As in all punk culture, queer punk lacks a single traceable timeline, but most people consider queercore to be the most influential queer punk movement. It emerged in the mid-1980s as a response to homophobia in the larger punk scene. Originally, punk had been more accepting of those who deviated from the norm, but stigma from the AIDS crisis and the expansion of the punk movement changed this.
Equally formative in the emergence of queercore was a push toward assimilation in broader gay culture. Assimilation was, and still is, a survival tactic used by LGBTQ+ people in response to the violence they faced by threatening the status quo. Those who chose to assimilate were frustrated with more visibly queer people, who they thought made them look bad. In the queercore movement, being accepted by the heteronormative world was the least of their concerns. It rejected assimilation in favor of an approach that disrupted harmful sexual and gender categorization.
The main elements of queercore were music, experimental films, and zines.
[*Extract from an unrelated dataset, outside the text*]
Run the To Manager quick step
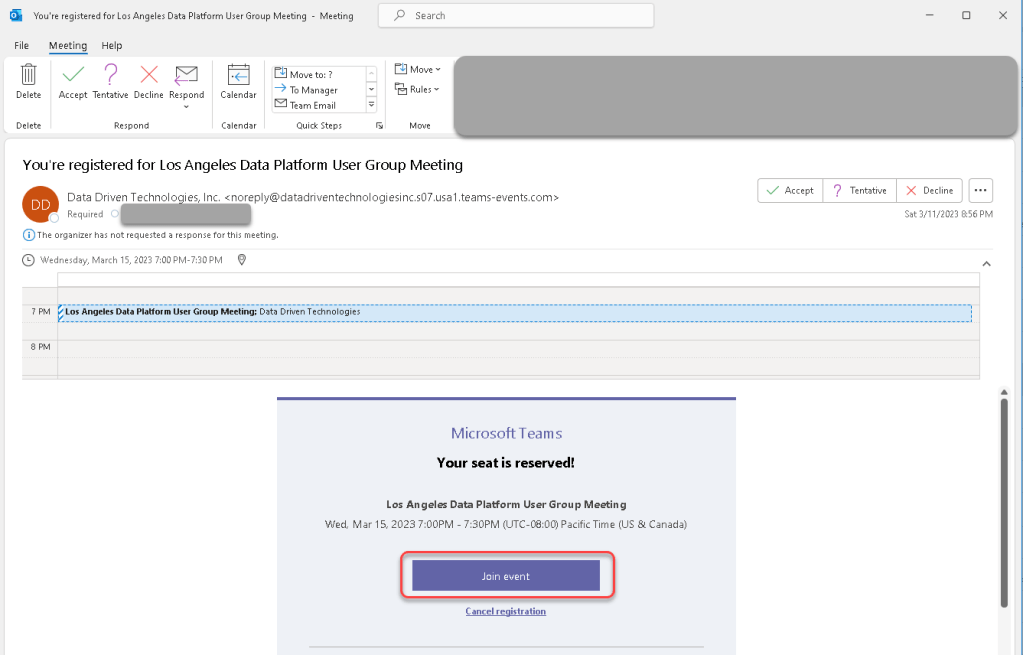Image resolution: width=1023 pixels, height=655 pixels. [x=312, y=90]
Zines are small-circulation, self-published magazines, ideal as an outlet for those within a niche community to express themselves and share ideas.
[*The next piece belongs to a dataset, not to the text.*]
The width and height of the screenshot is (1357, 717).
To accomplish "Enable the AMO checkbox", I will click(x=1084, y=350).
Many trace the start of the queercore movement to a zine series called J.D.s, which featured bands, music reviews, short articles, and pornography. J.D.s was made in Toronto by a small group of friends who, by widely distributing the zines, were able to convince others that they were an entire movement. In this way, queercore was able to spread.
And of course, queercore was held together by bands like Tribe 8, Nervous Gender, Pansy Division, Dicks, Phranc, and more, who were devoted to making songs that challenged gender norms. Experimental films were a big part of the movement too. They made use of bizarre and pornographic imagery, and were led by filmmakers like Bruce LaBruce and Vaginal Davis.
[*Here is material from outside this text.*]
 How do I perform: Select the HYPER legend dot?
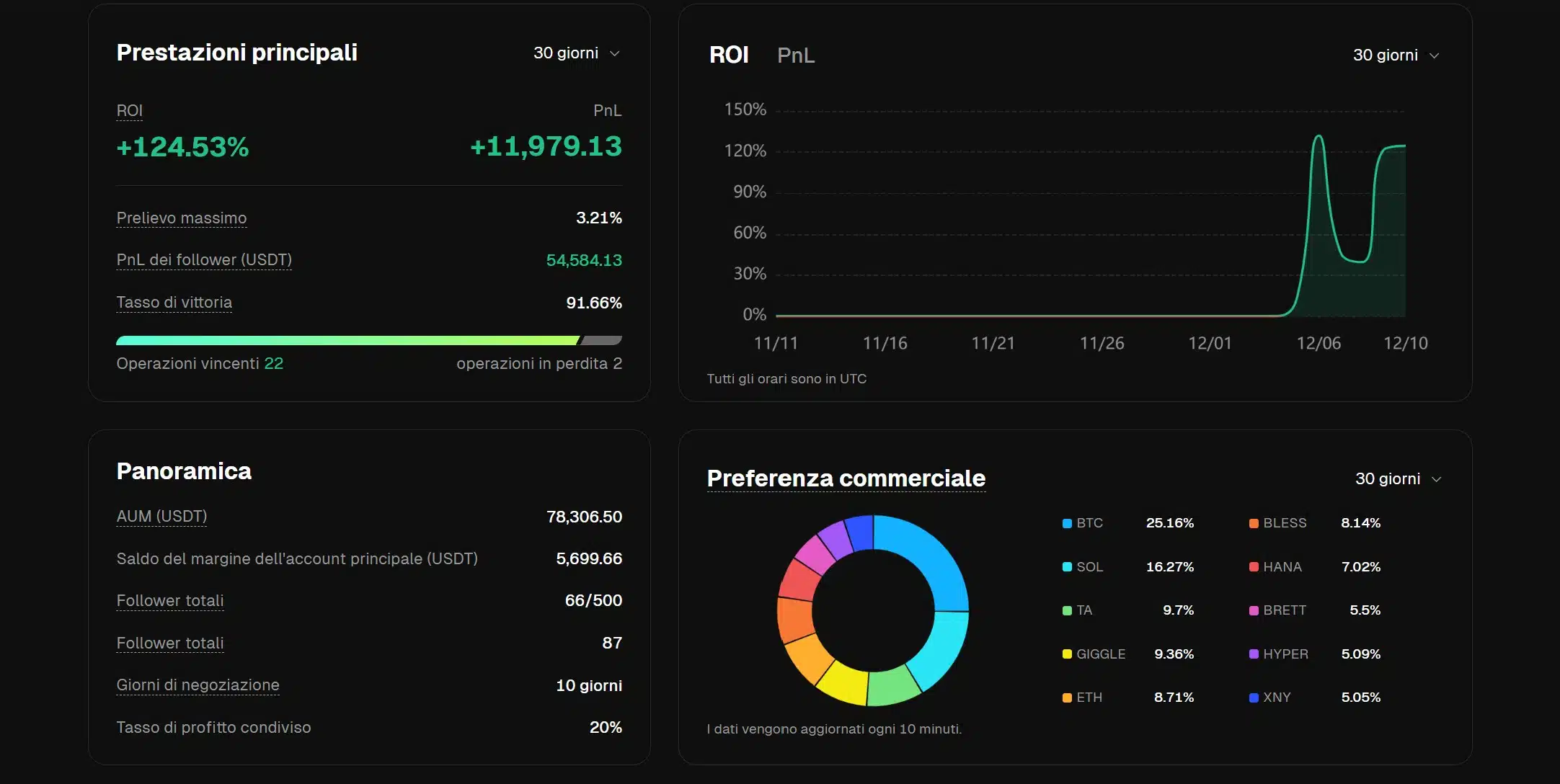point(1253,654)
Around the mid 1990s, queercore expanded beyond its original creators’ vision and into other types of music. Today, queer creators are some of the most influential creators in many genres, especially pop and hyperpop.
I’ve listed some of the biggest names in queer punk history, but this article is by no means a comprehensive history of queer punk. Queercore was just one branch of queer punk, and it often fell short of addressing the violence within the state in its entirety. Since the biggest names in the scene were almost all white people, systemic issues like white supremacy and colonialism went unchallenged.
This is what I like about modern queer punk music. There is no unifying label like in queercore, so different people and ideas can circulate around it. In a way, queer punk is still being invented.
If you’re interested in getting into this genre, here are my top album recommendations. This list isn’t based on reach or influence — that would represent the genre as a centralized movement led by a few cornerstone bands, which it is not. Instead, these are just some solid, underrated, currently-active artists who deserve a larger following than what they have.
“Growth” – Screaming Toenail
Screaming Toenail is a small band from London. If you only listen to one of these albums, listen to this one. The cover art labels it “anti-colonial queer punk,” which summarizes it perfectly. “Growth” consists of sound bytes taken from various news reports and that one Eartha Kitt interview. The content of the album ranges from aggressive mocking of racist conservative beliefs, to tender moments like the closing track, which is a cover of a song from Steven Universe.
If you want to listen to just one song to see if you’ll like the album, try: Crystal Queer
“12 Nudes” – Ezra Furman
Ezra Furman writes a lot about the extreme toll that capitalism takes on mental health and the additional complication of being queer at the center of that. This particular record is no exception, but it takes a stance that’s angrier and more desperate than previous albums, so it has a satisfying mix of depression and rage.
Song: Rated R Crusaders
“Pleasure Venom” – Pleasure Venom
This is the hardest album of these three. It’s short and full of anger, so if you’re looking for that, this one is your best bet. The lyrics are pretty esoteric, but they deal with themes of sex, absurdity, racism, and anti-capitalism.
I’m not actually sure if this band calls themselves queer, but it has the vibes for sure. In some ways, queerness is more about breaking down boundaries and opposing structures of violence than whether or not a person chooses to use a certain label or disclose their sexual orientation.